Required work
For the string "agent", find every matching line in the records and copy it.

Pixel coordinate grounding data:

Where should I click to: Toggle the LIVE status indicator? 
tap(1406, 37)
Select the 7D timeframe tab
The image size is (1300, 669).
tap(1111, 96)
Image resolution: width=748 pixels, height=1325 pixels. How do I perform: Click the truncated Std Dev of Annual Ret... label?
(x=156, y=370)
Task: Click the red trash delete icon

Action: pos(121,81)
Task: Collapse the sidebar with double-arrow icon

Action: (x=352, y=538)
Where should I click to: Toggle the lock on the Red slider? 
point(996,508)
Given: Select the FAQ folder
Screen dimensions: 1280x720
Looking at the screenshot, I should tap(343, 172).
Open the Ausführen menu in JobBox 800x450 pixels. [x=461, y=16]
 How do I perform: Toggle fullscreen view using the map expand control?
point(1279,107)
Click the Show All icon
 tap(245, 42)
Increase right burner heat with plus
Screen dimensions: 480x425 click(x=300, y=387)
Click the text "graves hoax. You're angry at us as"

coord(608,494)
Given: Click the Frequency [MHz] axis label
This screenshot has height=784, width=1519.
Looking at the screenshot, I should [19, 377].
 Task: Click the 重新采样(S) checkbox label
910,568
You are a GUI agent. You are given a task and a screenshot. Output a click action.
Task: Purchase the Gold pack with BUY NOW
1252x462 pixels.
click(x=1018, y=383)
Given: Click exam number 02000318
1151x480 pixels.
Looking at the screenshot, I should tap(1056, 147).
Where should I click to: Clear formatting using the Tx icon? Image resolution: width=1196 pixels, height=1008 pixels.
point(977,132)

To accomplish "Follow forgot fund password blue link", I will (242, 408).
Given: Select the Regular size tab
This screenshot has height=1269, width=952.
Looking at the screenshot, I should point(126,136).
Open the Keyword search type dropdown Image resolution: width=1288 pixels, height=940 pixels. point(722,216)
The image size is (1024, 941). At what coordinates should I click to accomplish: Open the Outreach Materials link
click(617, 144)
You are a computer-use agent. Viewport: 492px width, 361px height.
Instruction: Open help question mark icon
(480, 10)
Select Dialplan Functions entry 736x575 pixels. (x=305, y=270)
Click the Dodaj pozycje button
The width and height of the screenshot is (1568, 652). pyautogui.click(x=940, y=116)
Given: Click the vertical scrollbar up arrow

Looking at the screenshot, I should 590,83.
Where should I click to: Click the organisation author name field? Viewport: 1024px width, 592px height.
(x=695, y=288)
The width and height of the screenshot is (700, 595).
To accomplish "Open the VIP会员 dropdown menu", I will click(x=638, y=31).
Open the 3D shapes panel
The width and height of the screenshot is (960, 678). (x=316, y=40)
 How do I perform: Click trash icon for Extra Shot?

Finished task
You are a GUI agent. You are given a task and a screenshot. Output a click action.
You are a computer-use agent. Viewport: 492px width, 361px height.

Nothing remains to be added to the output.